Bangkok, December 12, 2013–A radio reporter was shot dead in the Philippines on Wednesday, marking the third journalist to be killed in the past two weeks in the country. The Committee to Protect Journalists calls on authorities to uphold the rule of law and bring an end to the killing spree of journalists that is under way across the country.
Rogelio Butalib was shot dead by an unidentified gunman at around 9 a.m. while getting on his motorcycle at a busy intersection outside of his radio station in Tagum town in Davao Del Norte province, according to news reports. Witnesses cited in the reports said the gunman fled the scene on a motorcycle driven by an accomplice.
Police said they recovered six shells from a .45 caliber handgun from the crime scene. Chief Inspector Jed Clamor said police were investigating whether the journalist’s murder was related to his work.
Butalib hosted a regular blocktime radio show known as “Ang Kamatuoran” (The Truth) on 107.9 FM Radyo Natin, on which he often covered local corruption issues, according to news accounts. Unidentified colleagues said Butalib regularly received anonymous death threats, according to news reports.
Radio blocktime reporters, who lease airtime from a radio station, are frequently targeted in provincial areas of the Philippines, CPJ research shows.
Police official Clamor told local journalists that the killing could also be related to Butalib’s election in October to councilman of Mankilam village, which was a “hotly contested district post,” according to news reports.

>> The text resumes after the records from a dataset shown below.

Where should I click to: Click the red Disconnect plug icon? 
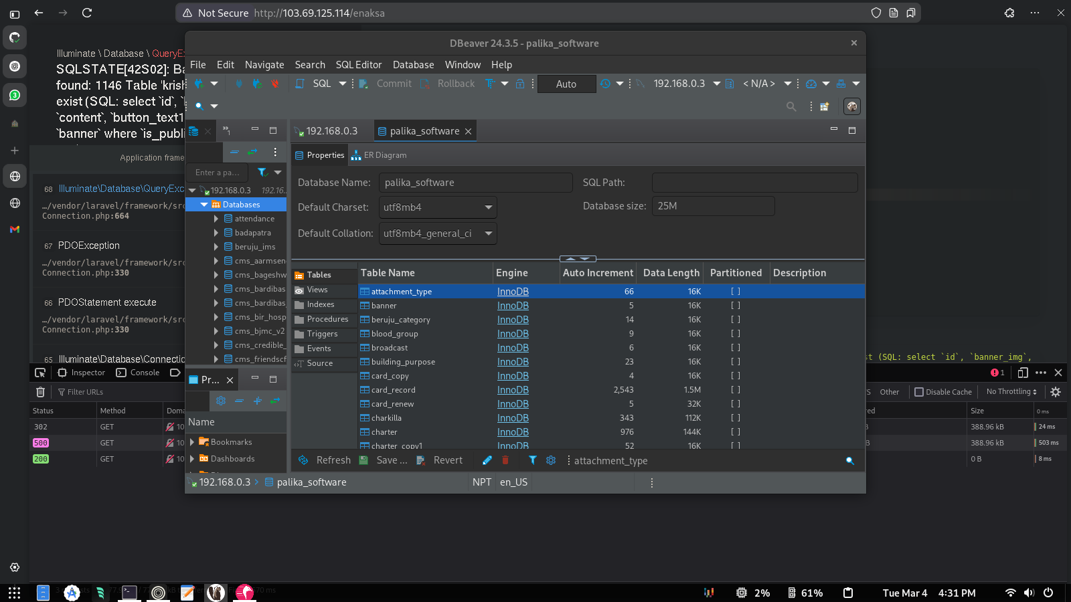274,84
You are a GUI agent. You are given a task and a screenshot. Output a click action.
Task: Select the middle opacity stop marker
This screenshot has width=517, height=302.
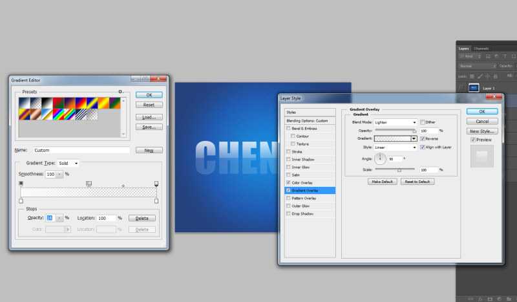[89, 184]
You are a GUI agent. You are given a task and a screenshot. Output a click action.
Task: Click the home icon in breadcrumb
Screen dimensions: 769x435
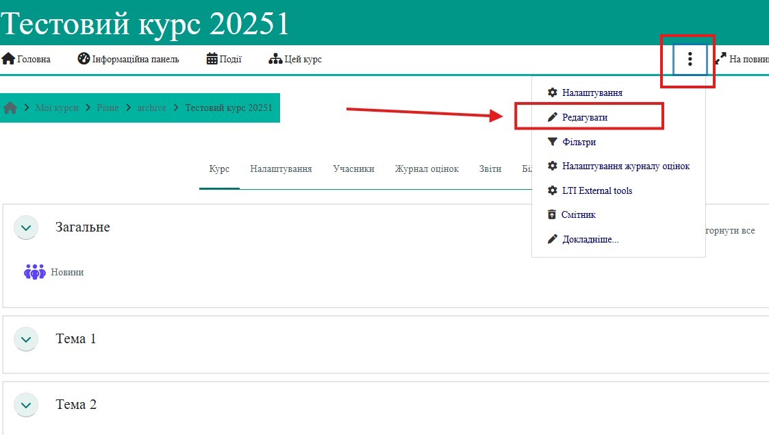point(10,108)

In a separate case on Tuesday, unidentified gunmen shot radio journalist Jonavin Villalbal at around 11 p.m. in front of his house in the central city of Iloilo, according to news reports. No suspects were arrested in the attack, the reports said. Villalbal, a crime reporter with dyOK Aksyon Radyo Ilolio, was in stable condition at Iloilo Mission Hospital, according to reports.
Butalib’s murder comes within the same two-week period as the fatal shooting by unknown assailants of radio broadcasters Joas Dignos and Michael Diaz Milo.

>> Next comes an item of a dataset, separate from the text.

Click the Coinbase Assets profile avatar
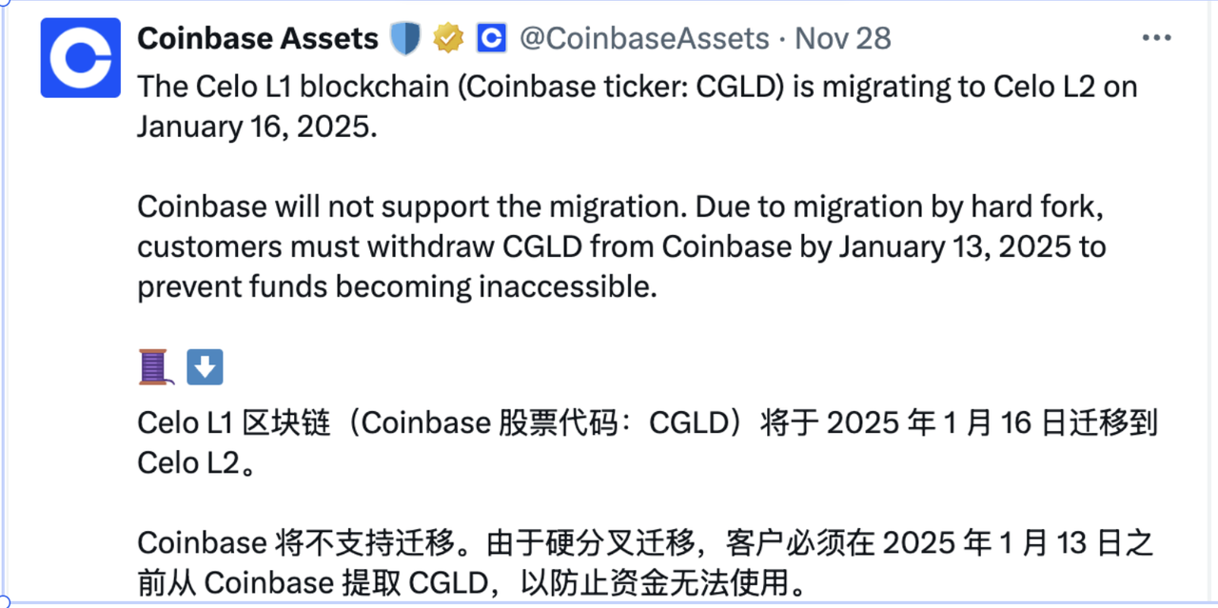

“The killing of three journalists and shooting of another in two weeks painfully reaffirms the Philippines’ reputation as one of the most dangerous places in the world to be a reporter,” said Shawn Crispin, CPJ’s senior Southeast Asia representative. “Until the murderers of journalists are regularly brought to justice and the cycle of impunity is broken, the violence will inevitably continue.”